Satisfactory performance of the gas turbine combustor relies on the careful design of various components, particularly the fuel injector. It is, therefore, essential to establish a fundamental basis for fuel injection modeling that involves various atomization processes. A two-dimensional fuel injection model has been formulated to simulate the airflow within and downstream of the atomizer and address the formation and breakup of the liquid sheet formed at the atomizer exit. The sheet breakup under the effects of airblast, fuel pressure, or the combined atomization mode of the airassist type is considered in the calculation. The model accounts for secondary breakup of drops and the stochastic Lagrangian treatment of spray. The calculation of spray evaporation addresses both droplet heat-up and steady-state mechanisms, and fuel vapor concentration is based on the partial pressure concept. An enhanced evaporation model has been developed that accounts for multicomponent, finite mass diffusivity and conductivity effects, and addresses near-critical evaporation. The presents investigation involved predictions of flow and spray characteristics of two distinctively different fuel atomizers under both nonreacting and reacting conditions.
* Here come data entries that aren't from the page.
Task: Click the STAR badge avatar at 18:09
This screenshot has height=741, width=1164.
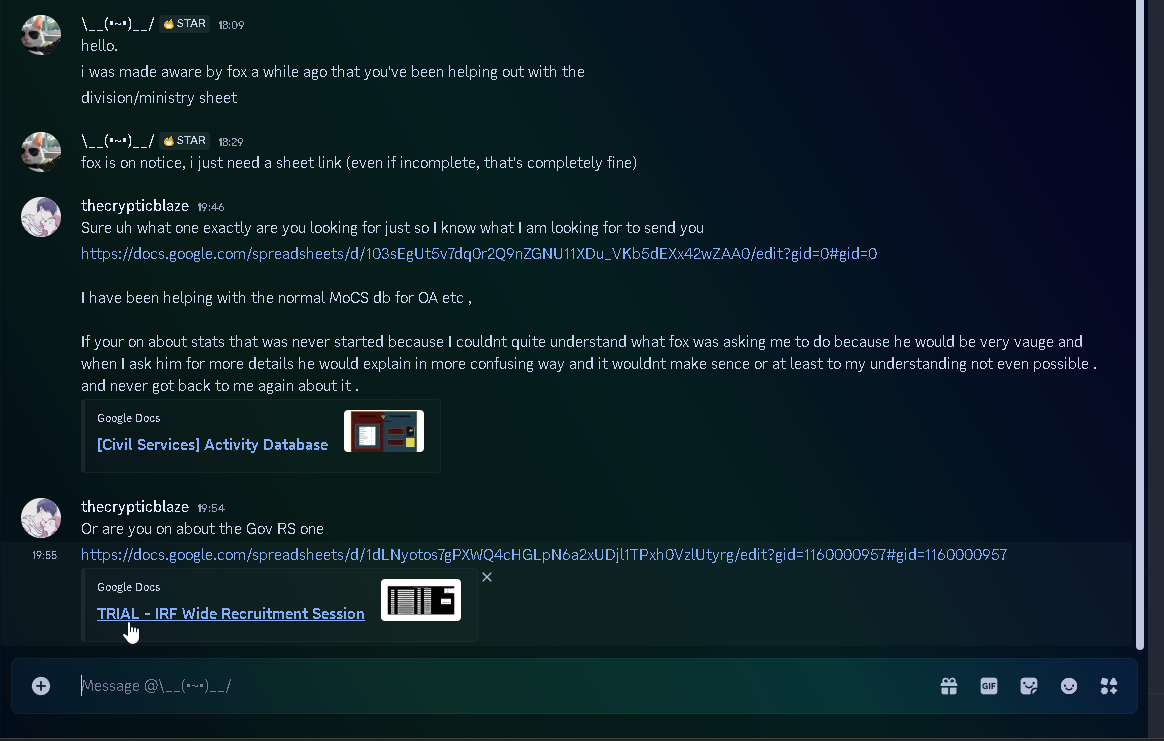Action: (41, 34)
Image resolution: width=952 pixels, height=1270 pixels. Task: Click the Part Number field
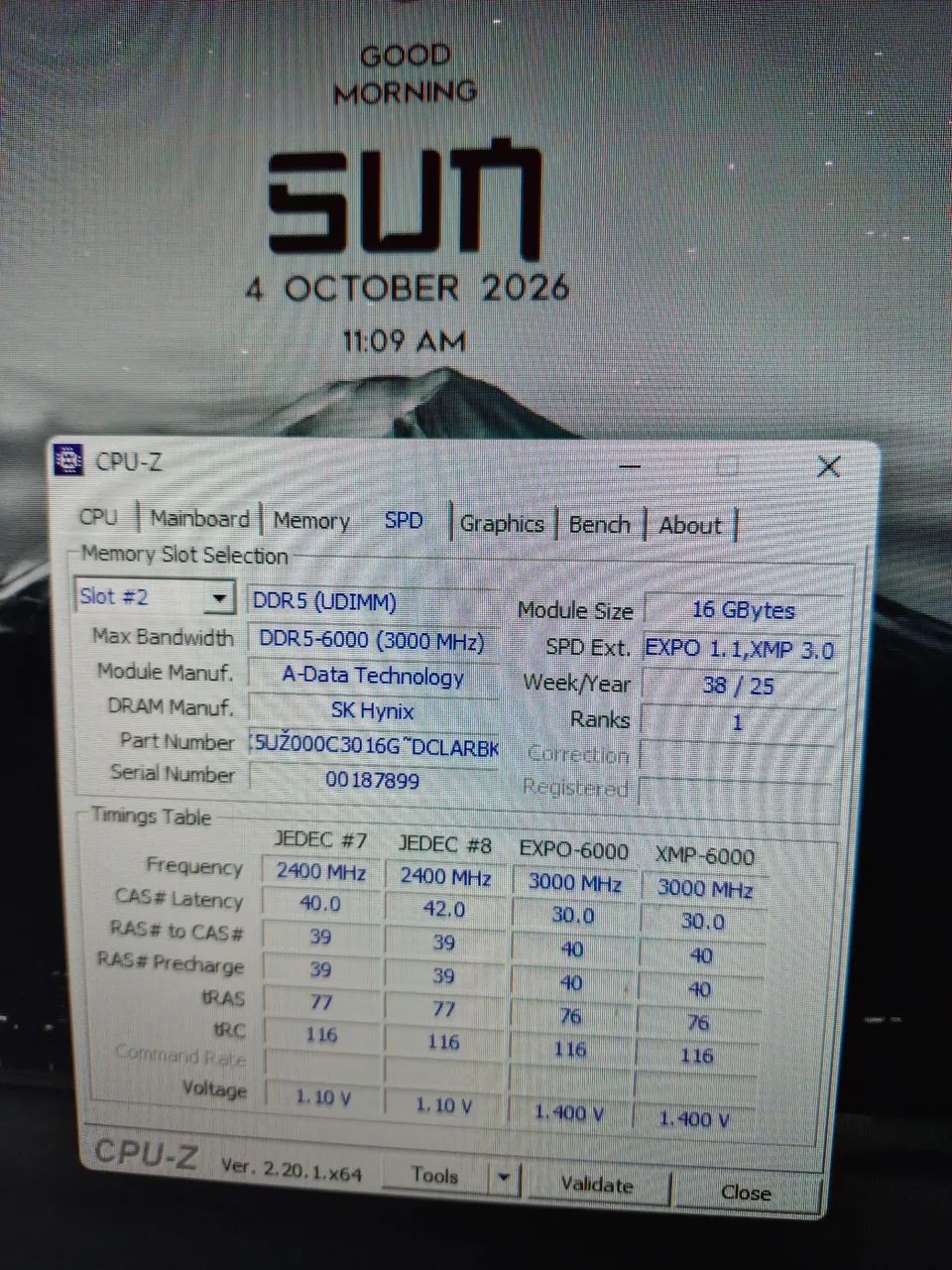[375, 746]
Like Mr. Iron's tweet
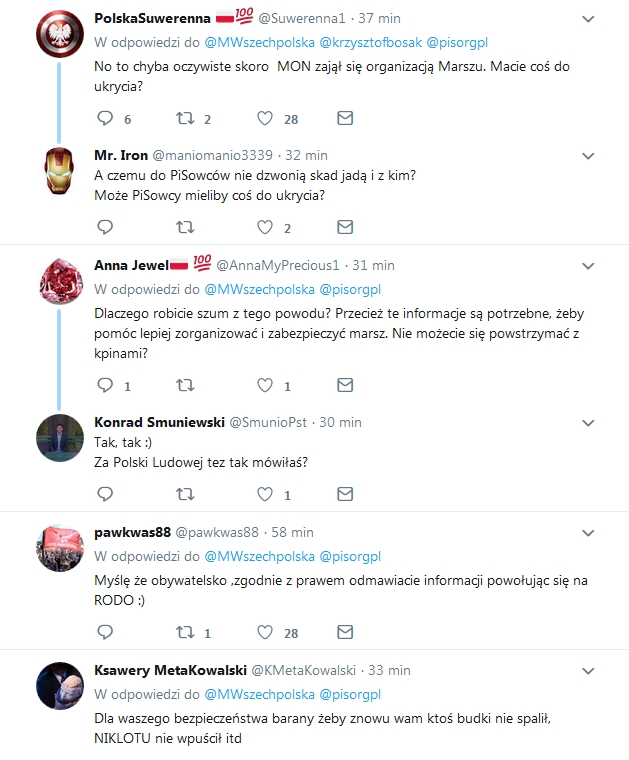This screenshot has width=629, height=760. 265,228
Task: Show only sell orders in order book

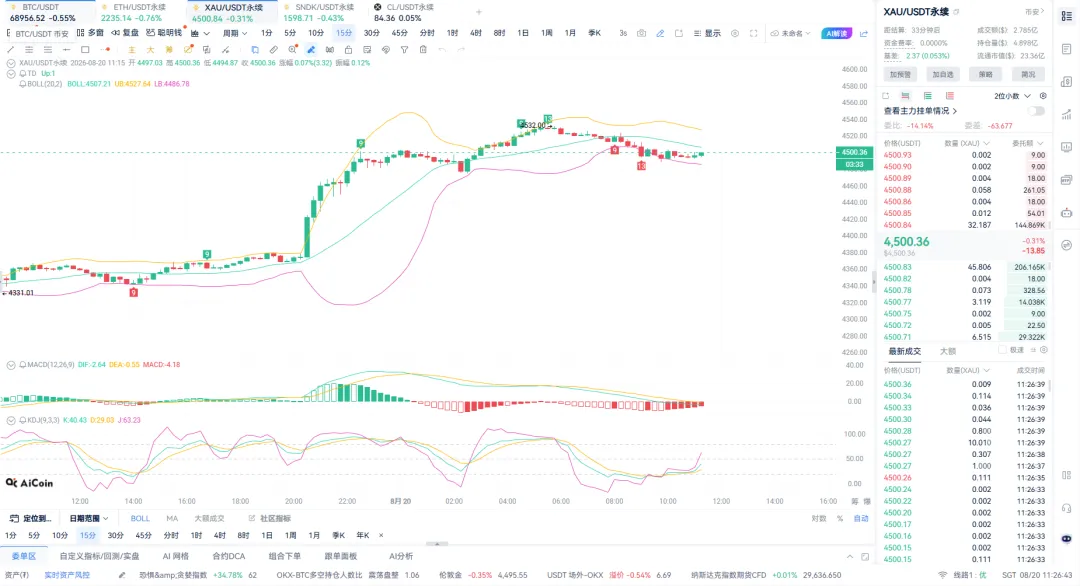Action: click(950, 96)
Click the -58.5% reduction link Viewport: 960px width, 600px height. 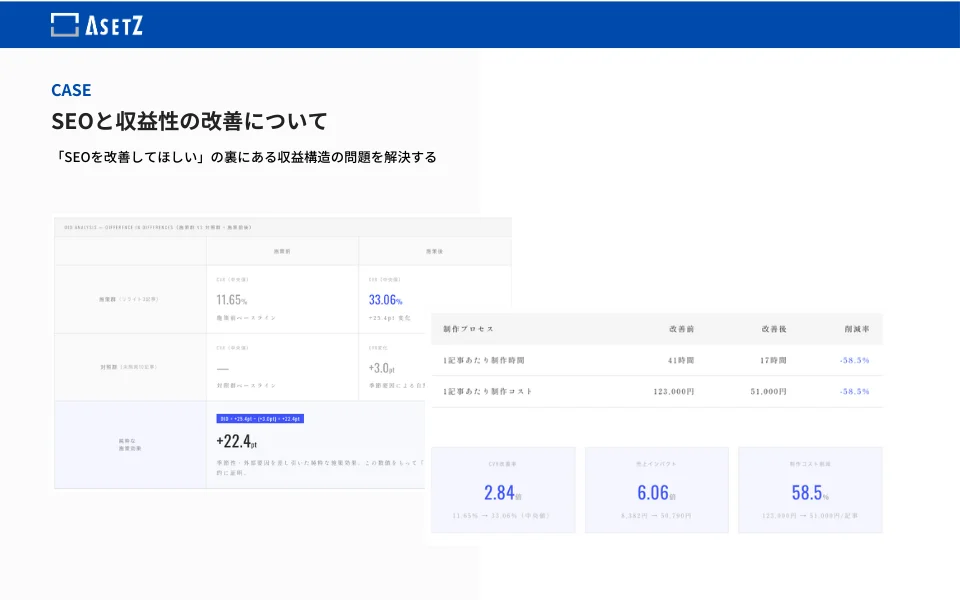tap(855, 361)
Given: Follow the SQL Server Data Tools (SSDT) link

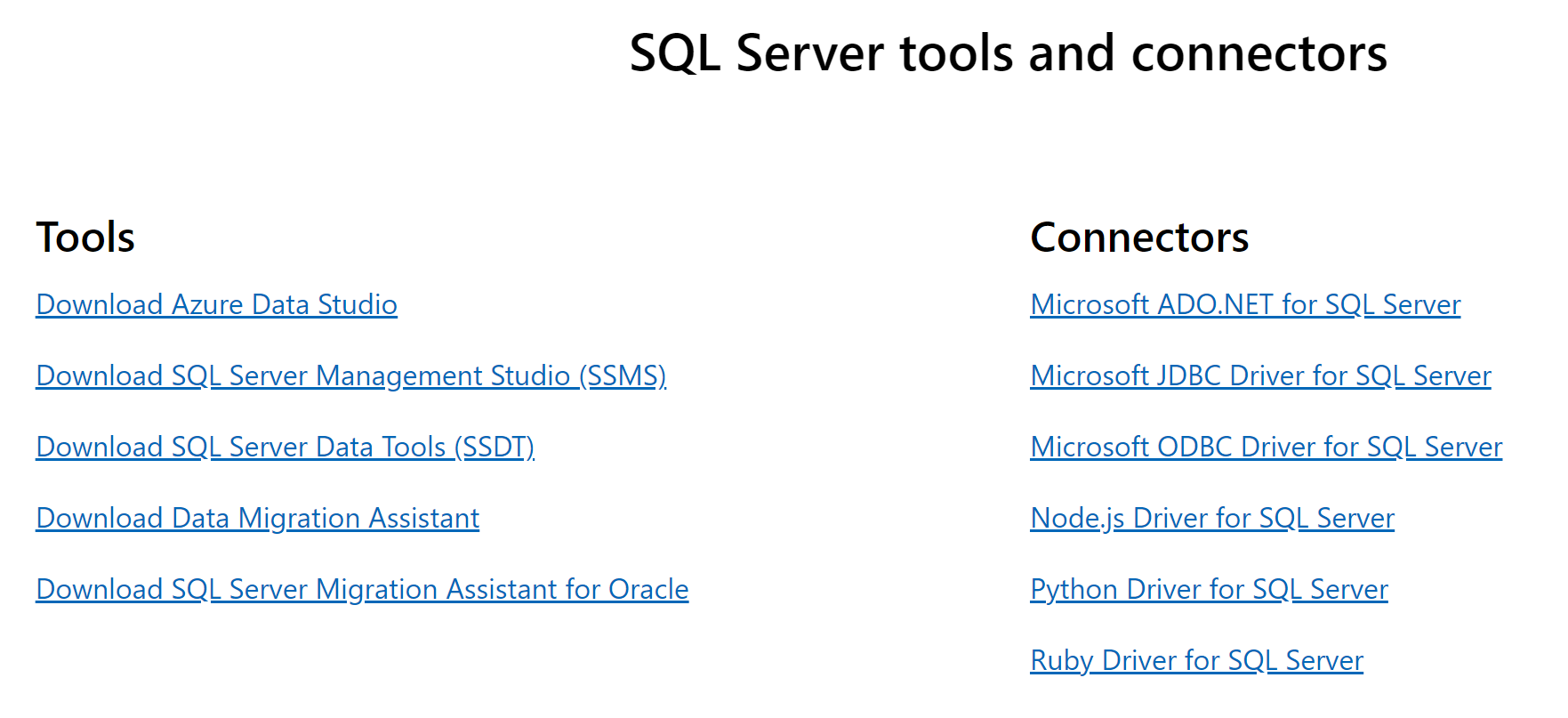Looking at the screenshot, I should pos(285,448).
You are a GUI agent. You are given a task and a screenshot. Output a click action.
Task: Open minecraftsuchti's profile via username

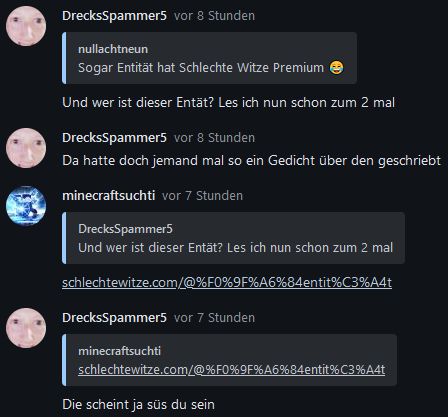coord(109,196)
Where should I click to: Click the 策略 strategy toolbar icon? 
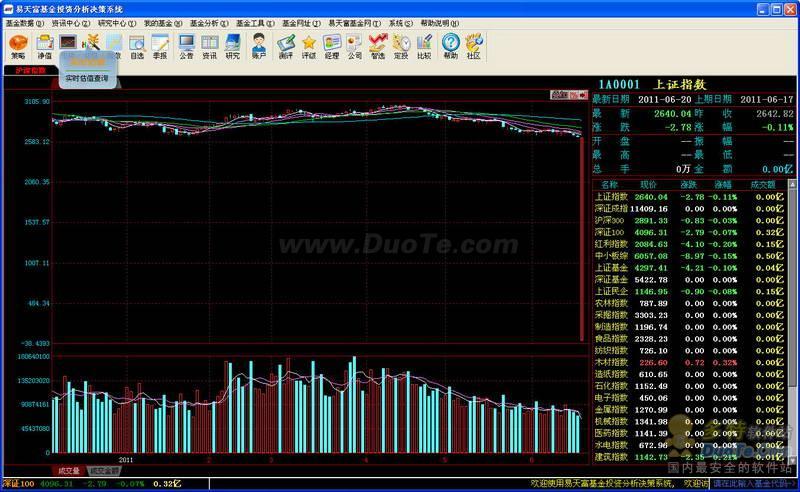(x=18, y=46)
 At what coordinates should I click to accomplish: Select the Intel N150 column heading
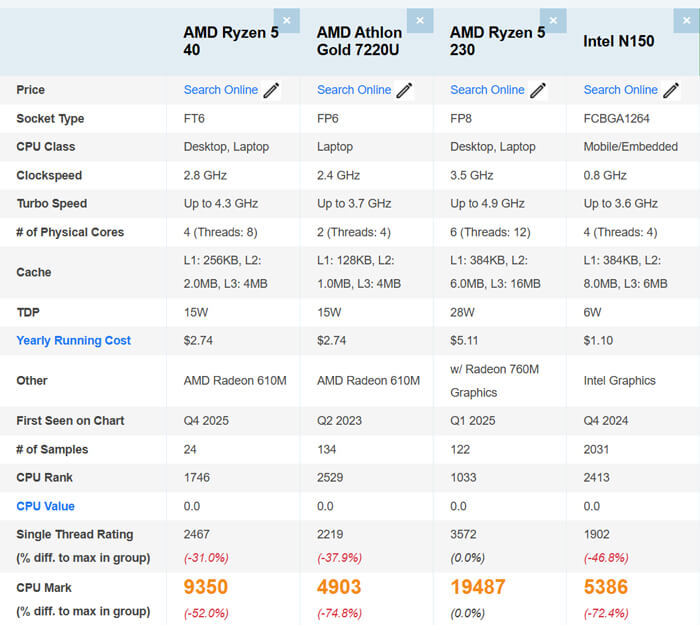point(619,42)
The predictions of the continuous phase velocity components and the spray mean drop sizes agree well with the detailed measurements obtained for the two atomizers, which indicates the model accounts for key aspects of atomization. The model also provides insight into ligament formation and breakup at the atomizer exit and the initial drop sizes formed in the atomizer near field region where measurements are difficult to obtain. The calculations of the reacting spray show the fuel-rich region occupied most of the spray volume with two-peak radial gas temperature profiles. The results also provided local concentrations of unburned hydrocarbon (UHC) and carbon monoxide (CO) in atomizer flowfield, information that could support the effort to reduce emission levels of gas turbine combustors.